X: Ja. Mir geht es aber um die individuelle Befindlichkeit. Und du kannst keine linke Politik machen. die nicht daran anknüpft. Es geht auch darum, dieses Ohnmachtsgefühl zu attackieren.

PROWO: Beschäftigungsgesellschaften haben auch deshalb bei Linken in der BRD einen extrem schlechten Ruf, weil sie ausgespielt wurden gegen Forderungen nach Vergesellschaftung z.B. in der Stahlindustrie.

Von der Avantgarderolle zum Pragmatismus?

X.: Bei uns gibt es keinen Boden für Forderungen nach Vergesellschaftung oder gesellschaftlichem Eigentum. Das ist einfach abgegessen für einen längeren Zeitraum. Und das ist etwas, wo wir uns durchfressen müssen. Selbst wenn mir klar ist, dass ihr recht habt über die Grenzen des Betriebsverfassungsgesetzes, über die Grenzen von Beschäftigungsgesellschaften, sehen das viele Kollegen noch lange nicht so.

PROWO: Wenn ihr aber die Position eigentlich habt, dass die Politik auf gesellschaftliche Veränderungen hinausgehen muss, ist es dann nicht trotzdem notwendig, diese Position wenigstens durchschimmern zu lassen, selbst wenn viele Leute in den Betrieben damit noch nichts anfangen können? Du hast einmal gesagt, ihr habt Angst vor einer Avantgarderolle, was wir aus der Geschichte heraus auch verstehen können. Besteht nicht die Gefahr, in den umgekehrten Fehler zu verfallen?

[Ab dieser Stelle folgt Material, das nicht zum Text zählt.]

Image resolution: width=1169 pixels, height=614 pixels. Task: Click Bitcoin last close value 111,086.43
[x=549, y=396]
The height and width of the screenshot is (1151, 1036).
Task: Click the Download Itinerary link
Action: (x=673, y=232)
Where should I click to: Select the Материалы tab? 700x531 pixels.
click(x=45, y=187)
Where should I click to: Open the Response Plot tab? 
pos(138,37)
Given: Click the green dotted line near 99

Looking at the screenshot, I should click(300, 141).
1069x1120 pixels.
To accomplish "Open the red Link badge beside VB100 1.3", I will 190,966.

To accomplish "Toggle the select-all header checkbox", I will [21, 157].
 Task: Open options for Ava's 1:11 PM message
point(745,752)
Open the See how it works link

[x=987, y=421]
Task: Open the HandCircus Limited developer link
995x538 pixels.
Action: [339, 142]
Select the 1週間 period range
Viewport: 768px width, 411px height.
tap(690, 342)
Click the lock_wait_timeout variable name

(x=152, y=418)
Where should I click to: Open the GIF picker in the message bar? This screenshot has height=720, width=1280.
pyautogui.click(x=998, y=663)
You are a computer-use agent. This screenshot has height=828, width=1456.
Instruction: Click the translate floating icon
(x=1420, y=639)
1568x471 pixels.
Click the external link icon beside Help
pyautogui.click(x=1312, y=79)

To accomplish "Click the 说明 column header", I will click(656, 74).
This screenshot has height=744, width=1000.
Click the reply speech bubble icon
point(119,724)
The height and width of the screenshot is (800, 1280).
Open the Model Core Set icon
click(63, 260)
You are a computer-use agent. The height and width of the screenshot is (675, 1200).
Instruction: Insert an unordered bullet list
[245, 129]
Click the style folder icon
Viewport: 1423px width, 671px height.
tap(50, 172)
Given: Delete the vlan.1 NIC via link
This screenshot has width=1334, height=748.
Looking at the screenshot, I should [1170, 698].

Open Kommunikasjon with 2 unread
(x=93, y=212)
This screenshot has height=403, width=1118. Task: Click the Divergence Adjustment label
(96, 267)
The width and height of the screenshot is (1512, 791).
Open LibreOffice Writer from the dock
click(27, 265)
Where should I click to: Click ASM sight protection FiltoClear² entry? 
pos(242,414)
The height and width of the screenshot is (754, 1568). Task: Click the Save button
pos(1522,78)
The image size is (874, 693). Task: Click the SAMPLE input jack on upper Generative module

X: So habe ich das nicht gemeint. Mir geht es darum, sehr empfindsam und sorgfältig abzuschätzen, wo man solche Dinge sagen kann und wie man sie sagt. Man darf z.B. nicht mit den abgenutzten Begriffen argumentieren. Aber du kannst natürlich in bestimmten Situationen sagen: Ja, das ist eben Marktwirtschaft. Und da kommt auch was rüber. Es ist nur real so, dass du keine "sozialistische Agitation" - ich sage das mal mit diesem dogmatischen Begriff - machen kannst. Das können Personen sagen, und wenn die eine persönliche Autorität haben, dann kommt das auch rüber. Aber du kannst das schwer programmatisch sagen.

PROWO: Wir können auch nicht sagen, wie Sozialismus wirklich aussehen könnte. Problematisch finden wir aber, dass z.B. Steinitz das Problem einseitig in Richtung Marktwirtschaft auflöst, wenn er sagt: "Marktwirtschaft löst zwar auch nicht alles, aber sie ist sozial und ökologisch zu gestalten". Wo gibt es da noch Unterschiede zu SPD-Konzepten?

X: Dazu sage ich gleich was. Zum Punkt vorher. Es gibt keine wissenschaftliche Ökonomie für den Sozialismus. Es gibt keine Theorie. Es gibt das auch nicht als Auswertung der 40 oder 70 Jahre sozialistischer Versuche. Dadurch ist es sowieso schwer mit Leitbildern zu operieren. Oder andersherum: Weil es das nicht gibt wird jeder, der jetzt von Sozialismus oder gesellschaftlichem Eigentum spricht, in den Ruf kommen: Der will das Alte, der will die Mauer wiederhaben.

Zu Steinitz: Seinem Konzept liegt der Wunsch zugrunde, in der DDR die gleichen Vorteile der Marktwirtschaft wie in der BRD zu bekommen. Weil die Leute in der DDR das auch wollen, und wir an deren Bedürfnissen nicht vorbeikönnen, schließen wir uns diesem Ziel an. Was in der DDR wirkt, ist jedoch - im Sinne des Kapitals funktionierende - Marktwirtschaft. Steinitz übersieht jedoch, dass deshalb selbst solche Forderungen nur in Kämpfen durchgesetzt werden können.